Even when another fullerene compound having the above is used for the negative electrode, the same effect can be expected.

[0022]

As described above, according to the present invention, Li, Na,
By using a fullerene compound containing at least one metal selected from K, Mg, and Ca for a negative electrode for an alkaline storage battery, a negative electrode having a high capacity and the battery can be provided.

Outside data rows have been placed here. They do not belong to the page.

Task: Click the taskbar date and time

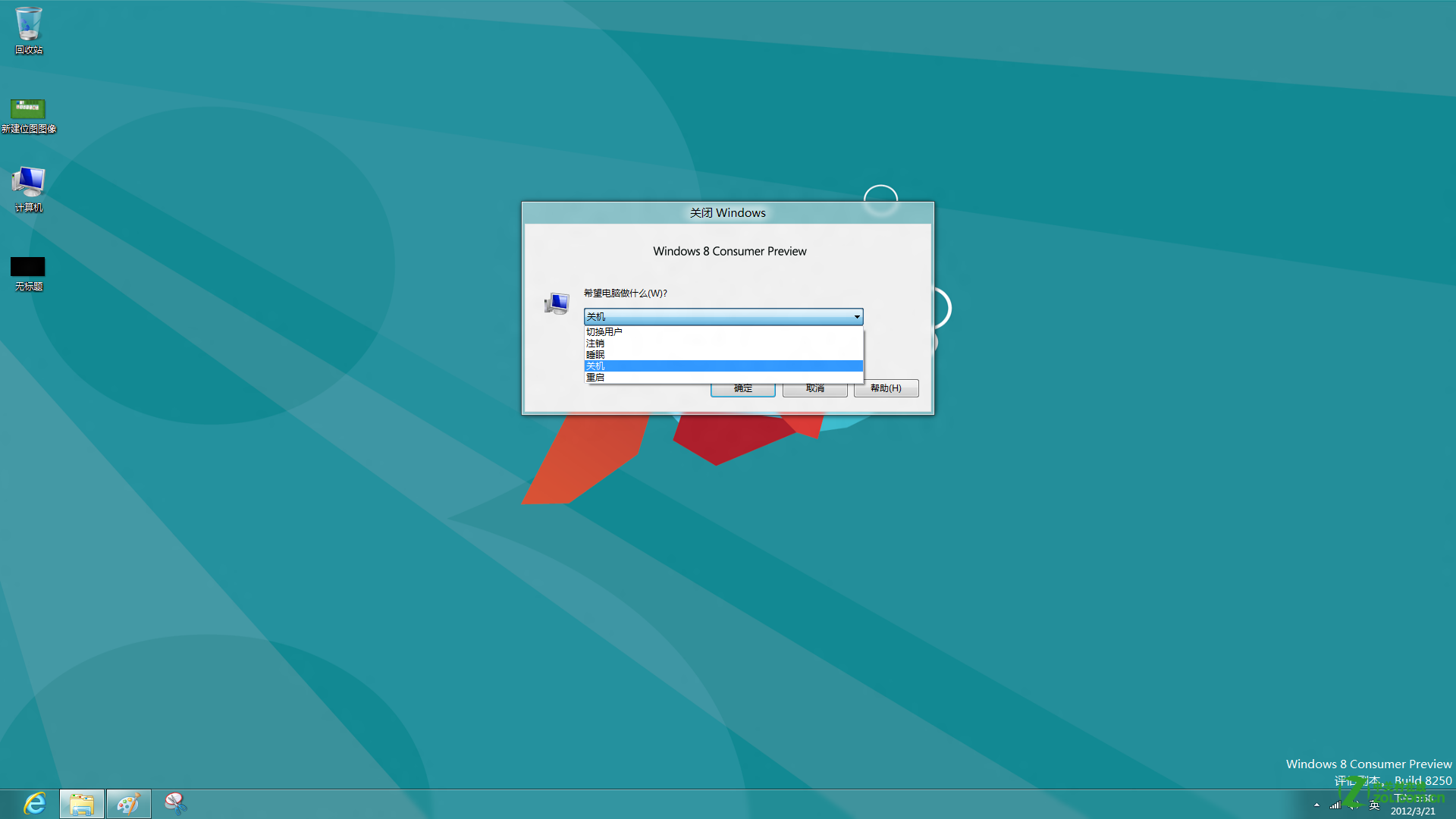Action: (x=1413, y=805)
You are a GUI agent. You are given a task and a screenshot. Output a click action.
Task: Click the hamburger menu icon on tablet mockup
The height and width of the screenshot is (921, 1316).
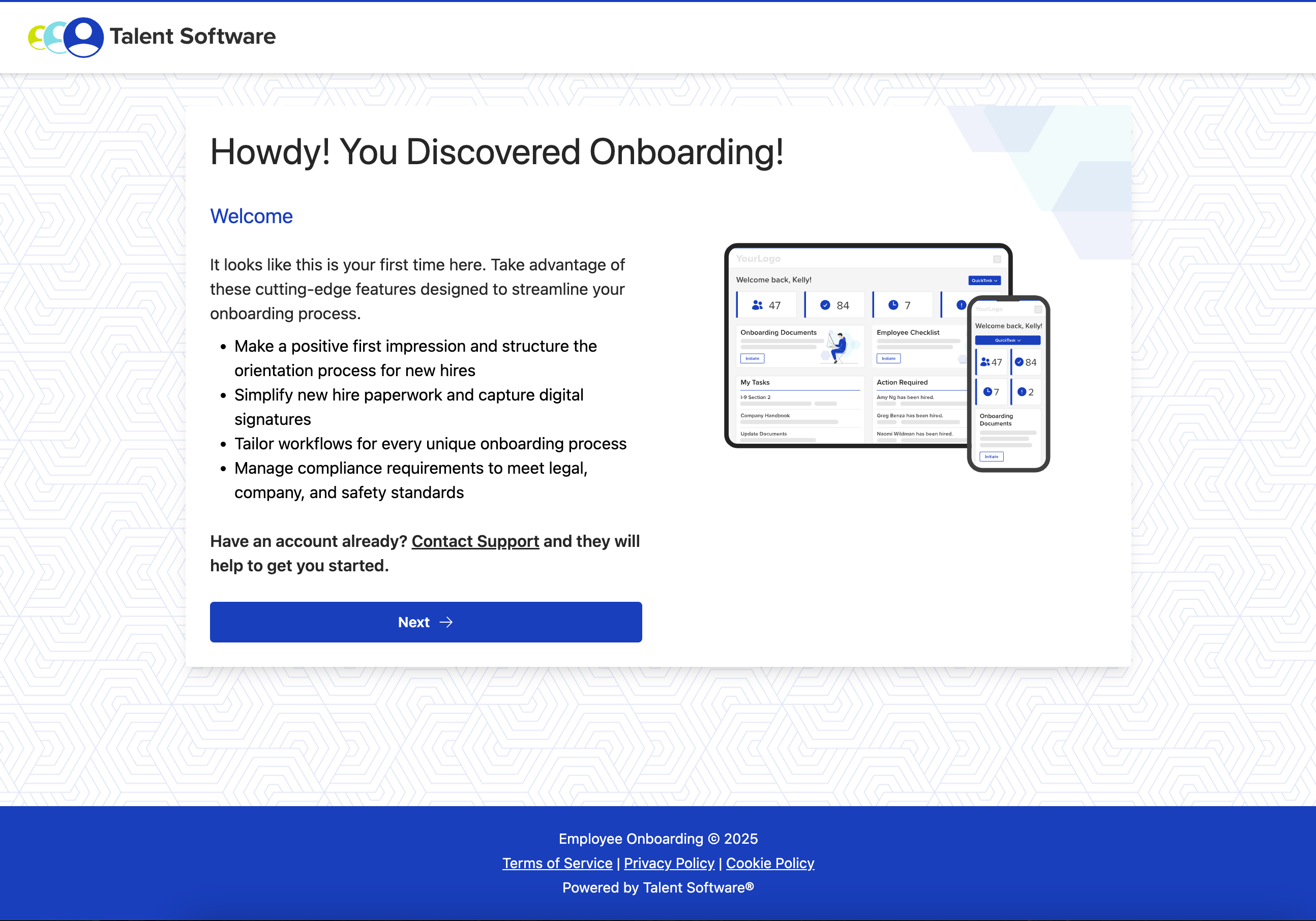tap(997, 259)
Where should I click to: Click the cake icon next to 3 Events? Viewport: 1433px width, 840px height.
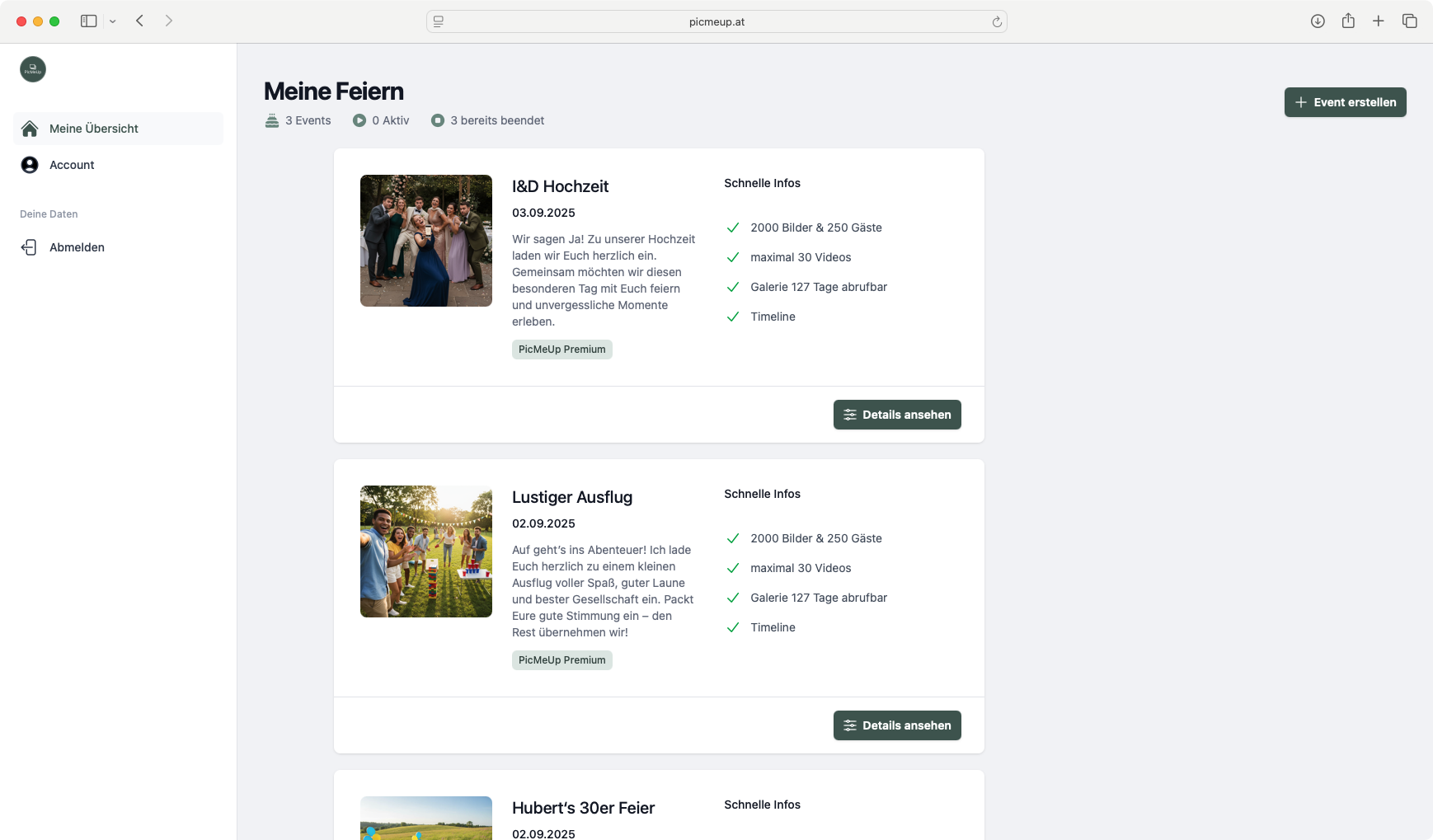(271, 120)
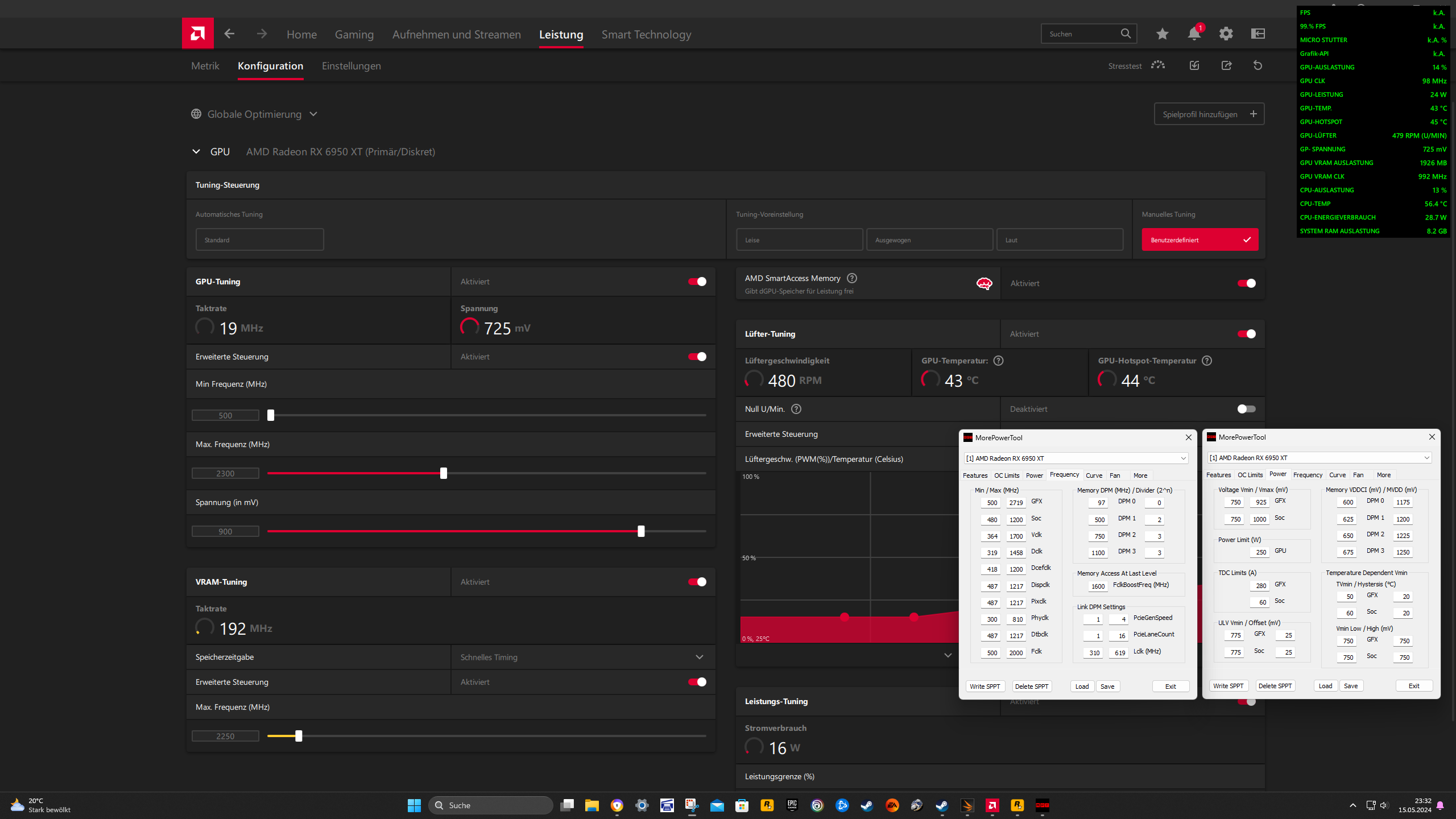Click Spielprofil hinzufügen button
This screenshot has height=819, width=1456.
pyautogui.click(x=1209, y=114)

[Brief description of the drawings]

FIG. 1 is a schematic configuration diagram of a nickel-hydrogen storage battery using a fullerene compound negative electrode according to an embodiment of the present invention.

[Explanation of symbols]

 1 Negative electrode using a fullerene compound 2 Nickel hydroxide positive electrode 3 Separator 4 Insulating plate 5 Battery case 6 Positive electrode lead 7 Gasket 8 Positive electrode cap 9 Safety valve 10 Sealing plate

Claims (10)

[Claims] 1. A negative electrode for an alkaline storage battery, comprising a fullerene compound containing at least one metal selected from the group consisting of Li, Na, K, Mg and Ca. 2. A fullerene compound is represented by the general formula MxCn (M
Is at least one metal selected from Li, Na, K, Mg, and Ca, x is a stoichiometric composition ratio, 1 ≦ x ≦ 3, n is the number of carbon atoms, and n = 60) The negative electrode for an alkaline storage battery according to claim 1, which is a fullerene compound represented by: 3. A fullerene compound is represented by the general formula MxCn (M
Is at least one metal selected from Li, Na, K, Mg, and Ca, x is a stoichiometric composition ratio, x = 1, n is the number of carbon atoms, and n = 82). 2. The negative electrode for an alkaline storage battery according to claim 1, which is a fullerene compound. 4. A positive electrode using nickel hydroxide and Li, N
An alkaline storage battery, comprising: a negative electrode using a fullerene compound containing at least one of a metal group consisting of a, K, Mg, and Ca, and an alkaline electrolyte. 5. A negative electrode using a fullerene compound containing at least one metal selected from the group consisting of Li, Na, K, Mg and Ca, wherein the conductive agent is contained in an amount of 3% by weight based on the fullerene compound. The alkaline storage battery according to claim 4. 6. A positive electrode containing nickel hydroxide having an average particle diameter of 9 to 12 μm, containing 10 wt% of cobalt oxide or hydroxide and 8 to 9 wt% of zinc oxide or hydroxide as additives. The alkaline storage battery according to claim 4, wherein: 7. An alkaline electrolyte is an aqueous solution of potassium hydroxide or sodium hydroxide containing lithium hydroxide as an additive, and an electrolyte having a specific gravity of 1.2 to 1.3 at 20 ° C. is used. 5. The alkaline storage battery according to claim 4. 8. A negative electrode having a fullerene compound containing at least one metal selected from the group consisting of Li, Na, K, Mg and Ca, wherein the binder is polyvinyl alcohol, polyethylene, polytetrafluoroethylene, The alkaline storage battery according to claim 4, wherein any one of carboxymethyl cellulose, polystyrene, and methyl cellulose is used. 9. A three-dimensional structure in which a core material is a foamed substrate, a metal fiber or a carbon fiber, in the constitution of a negative electrode using a fullerene compound containing at least one kind of metal group consisting of Li, Na, K, Mg and Ca. The alkaline storage battery according to claim 4, wherein any one of a structure, a metal mesh, a punching metal, and an expanded metal is used. 10. The alkaline storage battery according to claim 4, wherein the separator is a polypropylene non-woven fabric, a non-woven fabric subjected to a polyolefin sulfonation treatment, or an acrylic acid graft polymer.